Overall, our findings provide a more refined understanding of how tau pathology is associated with cortical thinning within the MTL and motivate further characterization of the MTL in AD using detailed ex vivo MRI analysis. The clusters identified from the tau thickness analyses indicate granular MTL regions where in vivo measures of neurodegeneration are expected to be strongly associated with tau pathology. In an exploratory analysis, we attempted to use the ex vivo derived, AD-specific hotspots (Fig. 4B) as biomarkers in a longitudinal analysis of ADNI data (not shown). While the hotspots did not show statistical effects in a group comparison of Aβ negative, tau negative (A−T−) and Aβ positive, tau positive (A+T+) patient groups with mild cognitive impairment, BA35 achieved the strongest group discrimination. The lack of statistically significant group differences with the hotspots may be due to the small ex vivo sample size, clinical heterogeneity in our dataset and difficulties in accurately aligning BA35 in the atlas.

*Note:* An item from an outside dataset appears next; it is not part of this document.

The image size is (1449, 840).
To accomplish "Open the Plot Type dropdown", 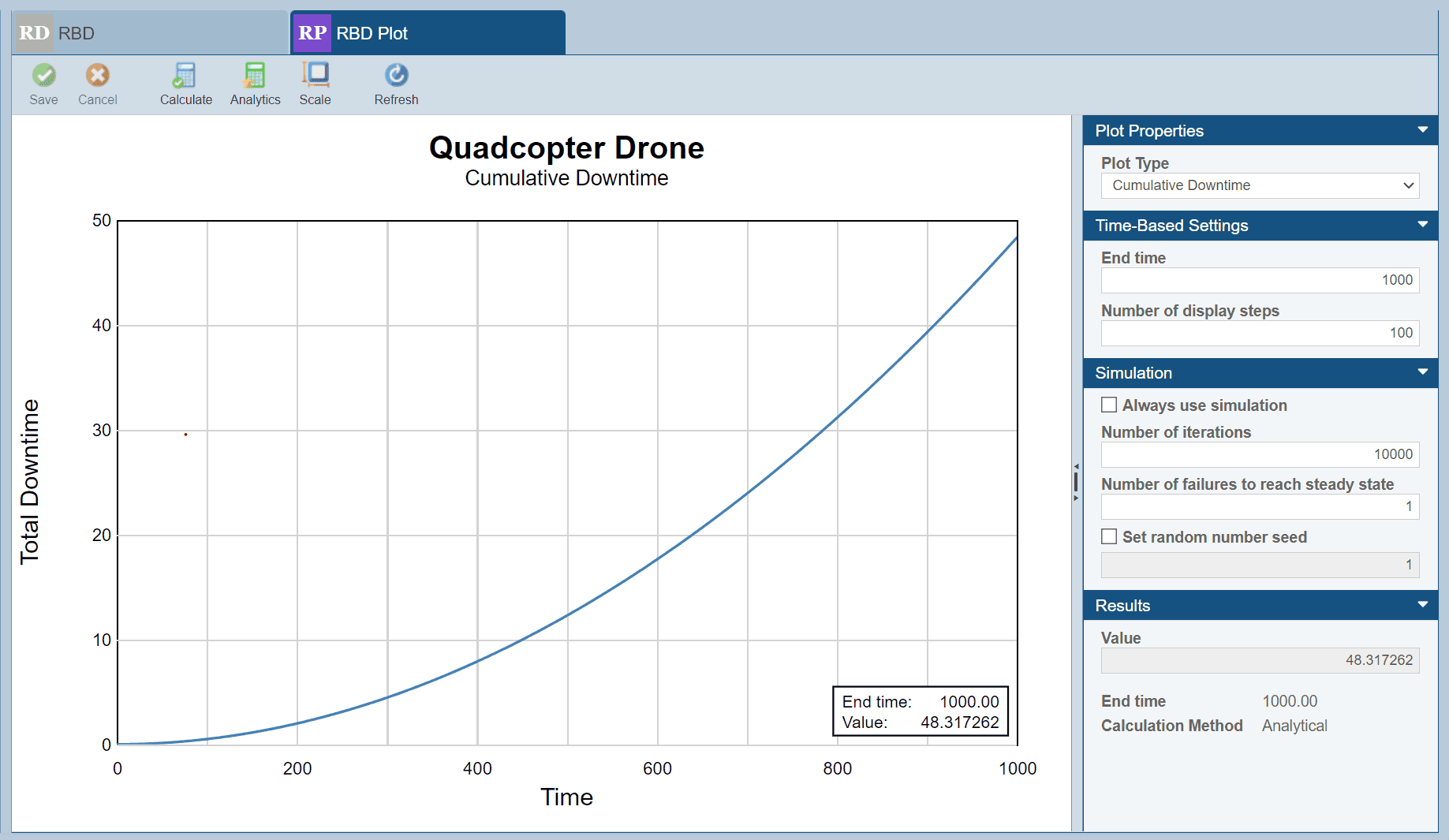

Constructing a probabilistic atlas of the MTL has far-reaching applications in AD research beyond the work shown here. Perhaps future analyses leveraging this technology in a patient cohort more consistent with the one we would expect to encounter in an AD clinical trial would result in hotspots that are more sensitive to longitudinal change in the presence of NFT pathology, potentially enabling the development of neurodegeneration biomarkers which are more effective during early AD clinical trials. Furthermore, in future work, 3D quantitative maps of NFT density derived from serial histology imaging will be mapped into ex vivo atlas space to generate a comprehensive probabilistic description of the progression of NFT pathology at each Braak stage [29, 48, 49]. This will allow us to describe NFT topography during the different stages of AD in more detail than current descriptions, which are in 2D and based on selective sampling of the MTL [1, 2]. Additionally, in a future version of the atlas, cytoarchitecture-guided anatomical labels of MTL subregions will be included from a larger number of specimens. Such an atlas would reflect anatomical ground truth and can be used to inform in vivo MRI protocols for segmentation of MTL subregions, thereby improving the accuracy of MRI biomarkers derived from these subregions.